Kaliningrad, Russia: Friday 30 October

Jax barely managed to send Matt an urgent request to look into possible links between Kline and Paperclip, before the flight attendant’s warning voice crackled over the intercom and their plane pushed away from the gate.

“Operation Paperclip,” said October, watching him put away his phone. “Tell me about it.”

He glanced at the staid German businessman sitting in the aisle across from them, and kept his voice low. “Paperclip was the code name for a project dreamed up at the end of World War II by Allen Dulles.”

“Who was…?”

“Dulles? He was the first civilian Director of Central Intelligence. Basically, the idea was to sneak Nazi scientists into the United States.”

“Why would the United States want to import Nazis?”

“Because we were already gearing up for a fight with our new rivals, the Russians.”

“Ah. I see.”

“Even before the war was over, both the Americans and the Russians had competing intel teams ready to fan out over the German countryside and grab any kind of scientific booty they could get their hands on. And the biggest prizes of all were the German scientists themselves. At first the U.S. government just took the guys they nabbed back to places like Fort Hunt in Virginia, with the idea of interrogating them and then sending them home. But the more they learned about German advances in everything from rocketry to aeronautics, the more they wanted to keep them.”

“Isn’t that, like, slave labor or something?”

“Sort of.
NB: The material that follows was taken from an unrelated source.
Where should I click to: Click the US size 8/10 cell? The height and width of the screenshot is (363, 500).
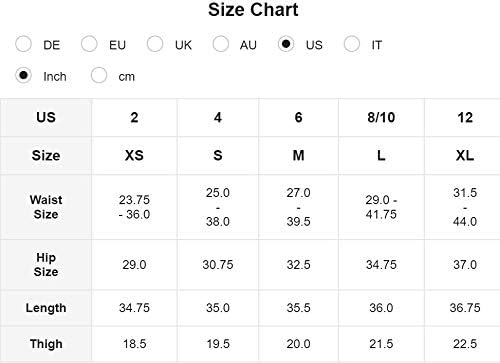coord(381,117)
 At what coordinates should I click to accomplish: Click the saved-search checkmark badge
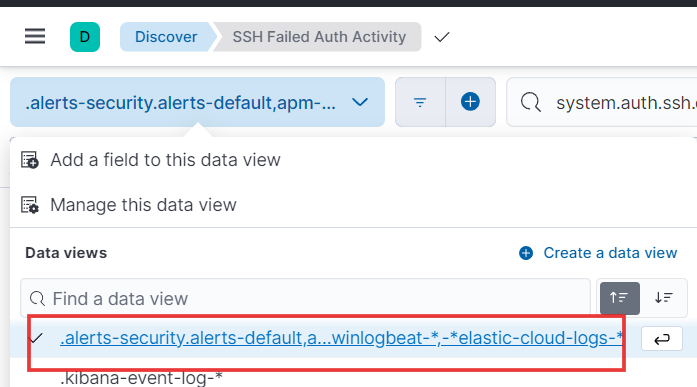pos(442,37)
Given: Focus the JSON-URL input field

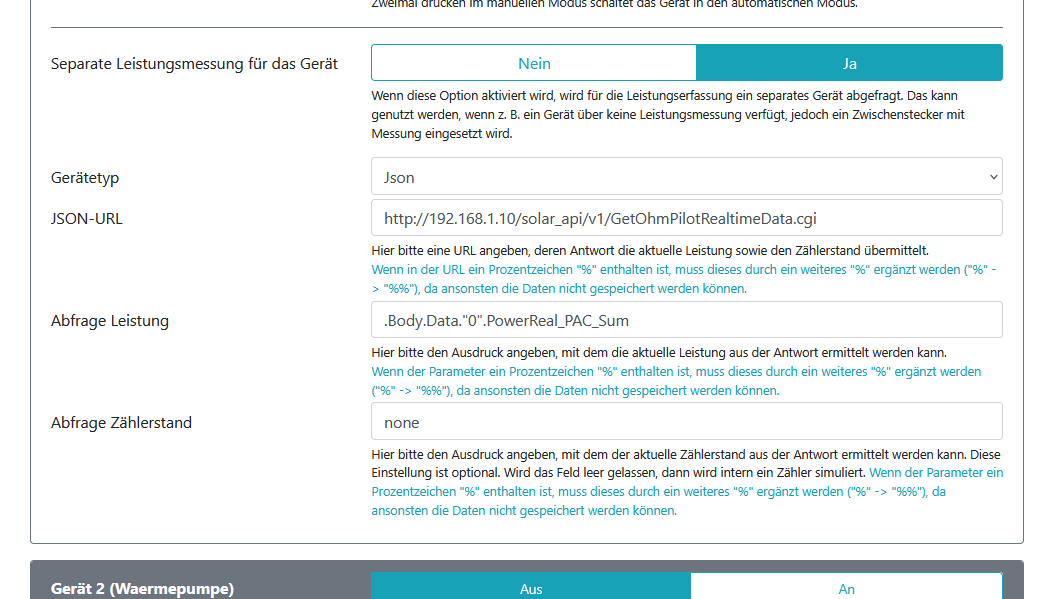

But a lot of these guys had wives and kids in the parts of Germany taken over by the Russians. They struck a deal: they’d work for the Americans if the U.S. government would get their families out of harm’s way.”
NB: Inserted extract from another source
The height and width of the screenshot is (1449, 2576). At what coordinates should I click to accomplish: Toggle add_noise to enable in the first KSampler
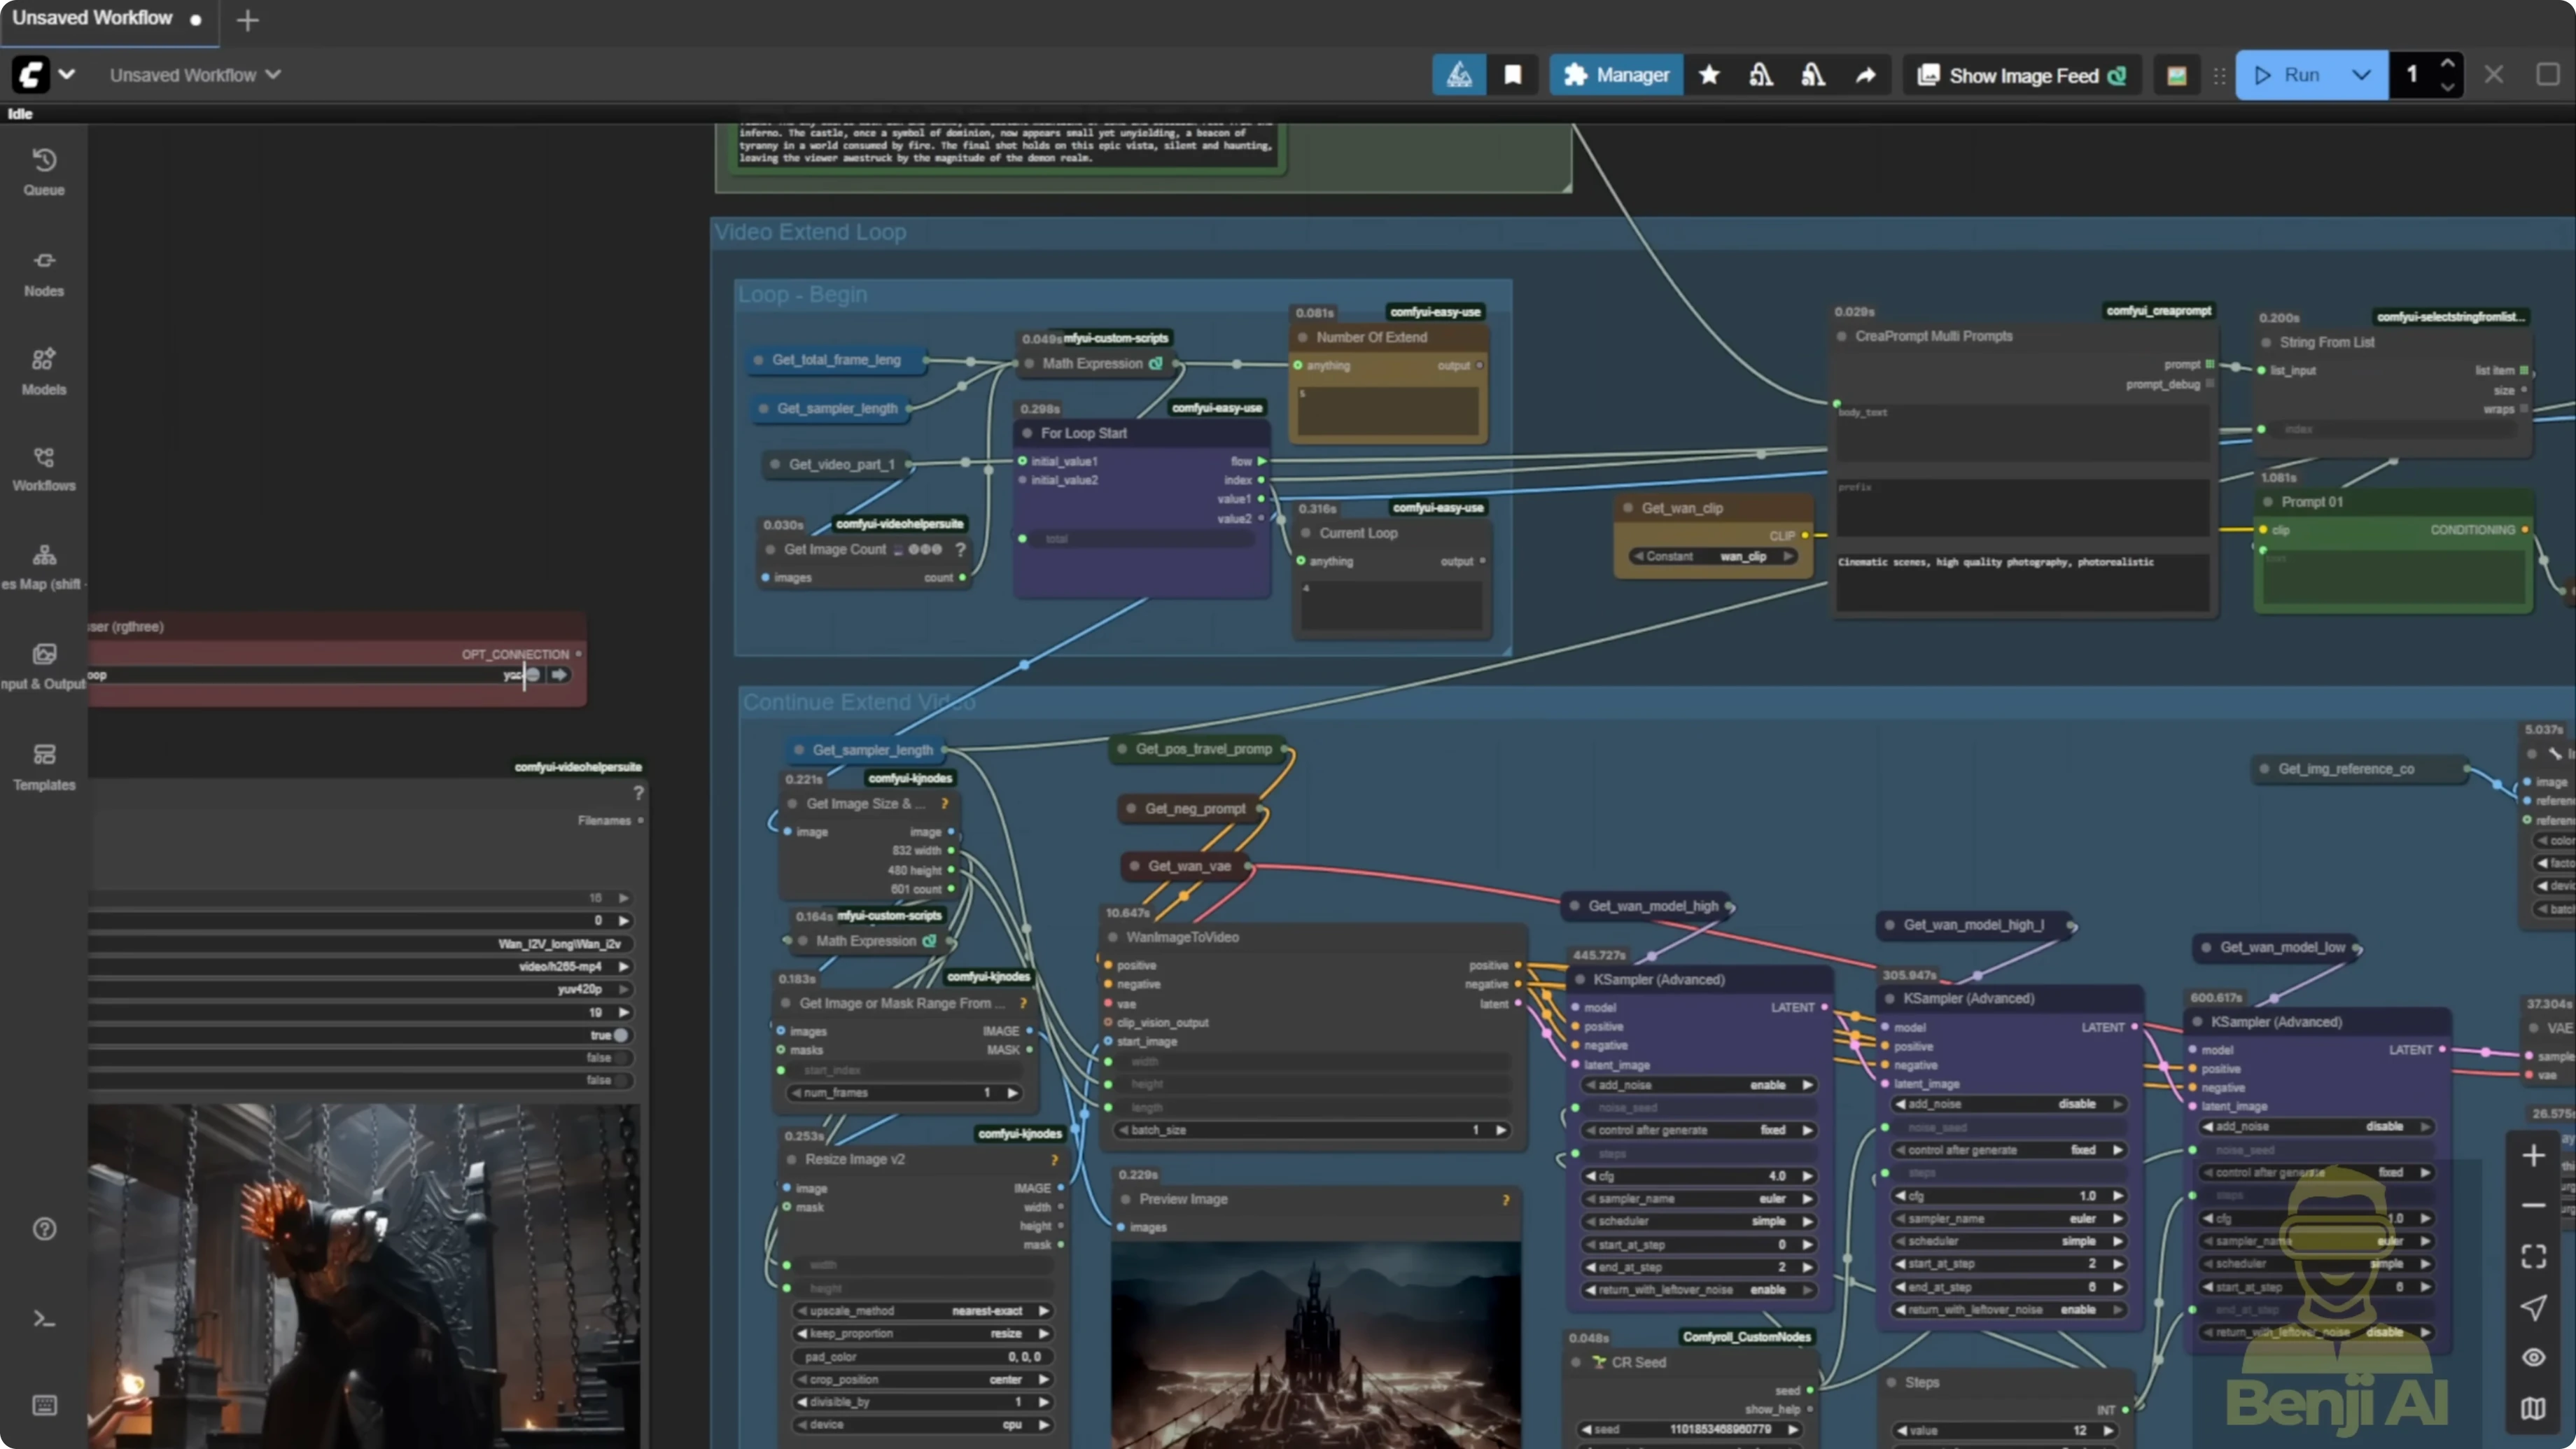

“That doesn’t sound so bad.”

“The problem was, some of the people they wanted to keep had been real Nazis—I mean Party members. And the U.S. had laws against the immigration of former Nazis. So Dulles and his boys basically drew up fake dossiers on those guys. The really, really bad Nazis had to be smuggled in through the ratlines and given false identities. The program went on for years, even after presidents like Truman and Eisenhower thought it had been shut down.”

“How many scientists are we talking about?”
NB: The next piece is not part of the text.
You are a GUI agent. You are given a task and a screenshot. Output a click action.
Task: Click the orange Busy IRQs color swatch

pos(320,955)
“The official number is sixteen hundred. But who knows? A lot of the relevant documents are still classified.”

“After sixty years? But…why?”

Jax gave a soft laugh. “The government likes to pretend it classifies stuff for ‘national security’ reasons. But the truth is, most of that shit is kept under wraps because it’s embarrassing—either to some very important people or to the government itself.”

“But Kline wasn’t a nuclear physicist. He was just a doctor. Why would they want him?”

“Because we had a huge chemical and bioweapons program going ourselves. It wasn’t quite as crazy as what happened in Germany under Hitler, but there was some pretty ugly stuff going on.”

He expected her to say, I don’t believe it. Instead, she was silent for a moment, her gaze fixed on the thick white clouds on the other side of the window. When she spoke, her voice was a hushed whisper. “This is starting to sound really, really scary.”

“No shit.”

Washington, D.C.: 31 October, 6:25 A.M. local time

Rodriguez pushed through the doors from Customs and Immigration into a nearly deserted corridor, and put in a call to Boyd.

“It’s about time you got here. Colonel Lee is becoming a problem,” said Boyd, his voice gravelly with annoyance. “He’ll be at Boulder Bridge in Rock Creek Park at 0730. Can you make it?”

Rodriguez glanced at his watch. “I can make it.”